Ballot collection over the years has allowed thousands of voters to rely "on friends, neighbors, advocacy and political organizations, and campaigns to collect and deliver their early ballots to ensure they arrive by the 7 p.m. Election Day deadline," the brief states.
"The largely unrefuted evidence shows that HB2023 imposes severe burdens on some voters and that these burdens fall disproportionately on minority voters," it continues. "To justify these burdens, Arizona has offered nothing more than a hollow incantation of 'voter fraud,' even though there is not a shred of evidence linking ballot collection to voter fraud and Arizona has been unable to provide a logical explanation as to how HB2023 will prevent fraud. The en banc Ninth Circuit was therefore amply justified in enjoining HB2023 through the upcoming election."
The challengers are represented by Marc Elias with Perkins Coie.
Feldman is also the lead plaintiff in a second challenge to yet another Arizona election law — this one requiring those who vote in person to cast their ballots in the precincts where they are registered.
On Wednesday, the same day that the Ninth Circuit took up Feldman's other challenge en banc, the Ninth Circuit refused to grant Feldman an injunction against this law.
The Ninth Circuit agreed to rehear this case en banc Friday as well. The order granting such relief notes only that "Judges Kozinski and McKeown did not participate in the deliberations or vote in this case."
This rehearing en banc is also scheduled for the week of Jan. 17, 2017, in San Francisco, California.
In a separate order, the court again denied Feldman an injunction. "The en banc court declines to issue any order that would potentially disrupt procedures in the upcoming election," the order says citing the 2006 decision in Purcell v. Gonzalez.
Chief Judge Thomas wrote a separate opinion dissenting in part, joined by three colleagues on the court.

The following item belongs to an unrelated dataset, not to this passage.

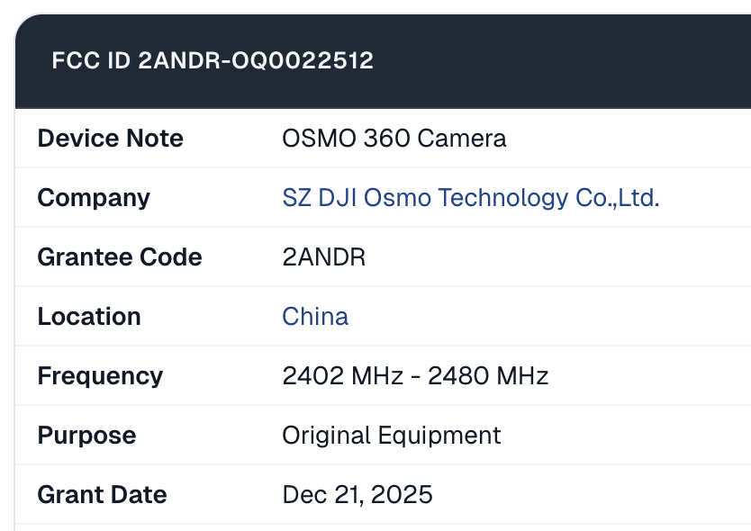Click the Company row label
The height and width of the screenshot is (531, 751).
click(94, 198)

"I would hold argument and decide the appeal prior to the certification of results for the present election," the dissent says. "As I explained in my dissent, qualified voters have been, and will continue to be, disenfranchised by Arizona's refusal to count legitimate ballots cast out-of-precinct. There is no reason why these legitimate votes should not be counted in this election, particularly when the votes are collected and available for election officials to tabulate."